More healthcare-related regulatory news for plan sponsors, including links to detailed information.

CMS finalizes 2016 payment and policy updates for Medicare health and drug plans
The Centers for Medicare and Medicaid Services (CMS) has released final Medicare Advantage (MA) and Part D Prescription Drug program changes for 2016 that provide fair and accurate payments to plans, and encourage the delivery of high-quality care for all populations.

The finalized policies fully consider the many comments received during the public comment period. Particular care is being taken to ensure that plan sponsors have the right incentives to care for dual-eligible populations over the long term. The rate announcement finalizes changes in payments that will affect plans differently depending on the characteristics of those plans.

In the final call letter, CMS continues to update the star ratings measures to drive improved quality for Medicare Advantage and Part D enrollees. To enhance program integrity and payment accuracy, Medicare Advantage plans will continue to be provided stringent oversight for improper payments, just like other providers in the Medicare program.
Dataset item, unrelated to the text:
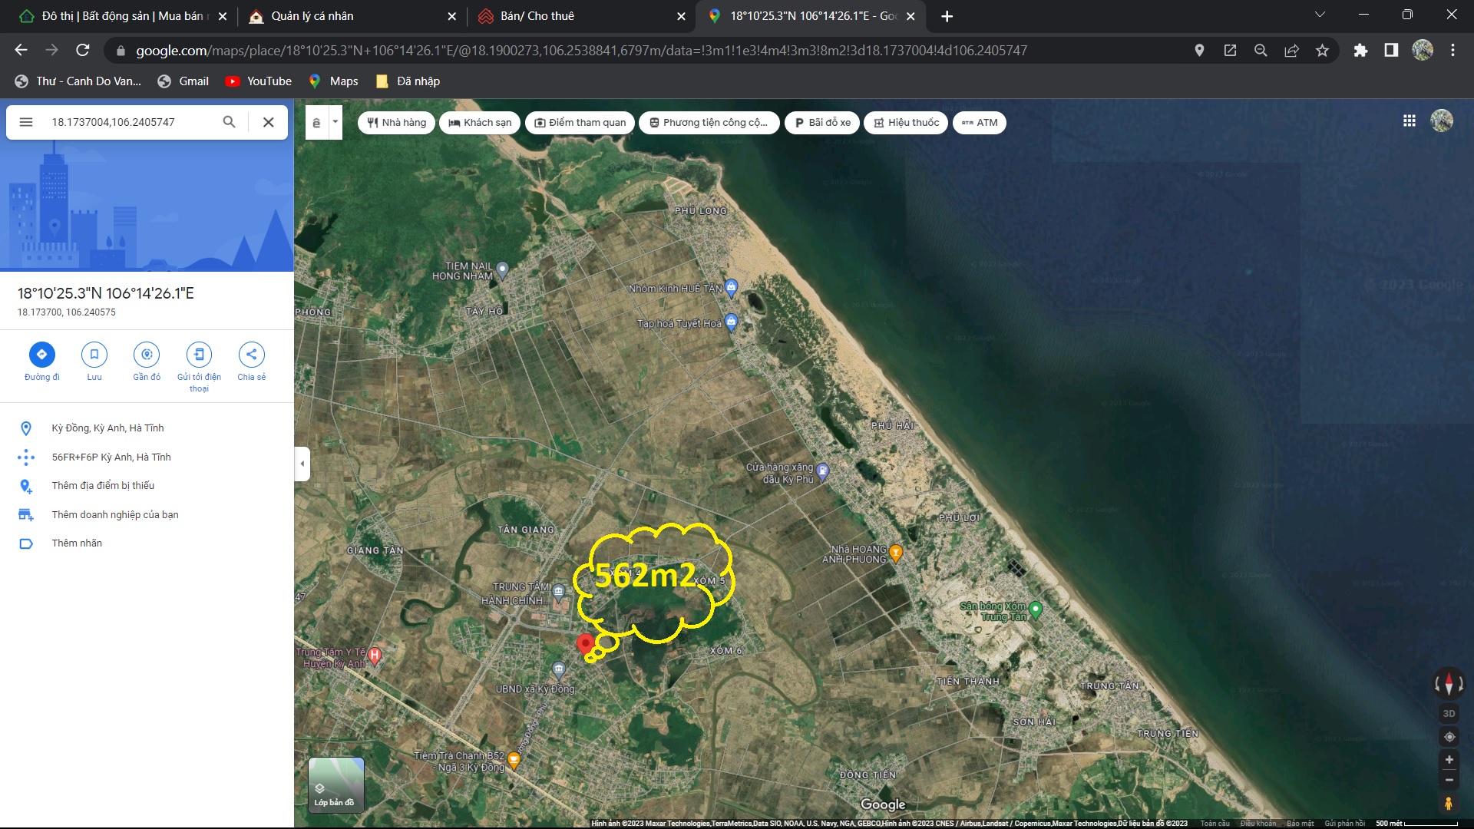This screenshot has width=1474, height=829.
Task: Toggle 3D map view
Action: [1449, 713]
Lastly, the final policies will provide enrollees with greater information to make informed and timely decisions about their care and their coverage. The final call letter takes steps to require Medicare Advantage plans to maintain accurate provider directories in a timely manner and make those directories widely available. These steps will help enrollees better understand the providers and choices available to them. CMS will also ensure that Part D sponsors provide clear and accurate access to information on preferred cost-sharing pharmacies in their networks so that all beneficiaries have access to affordable coverage.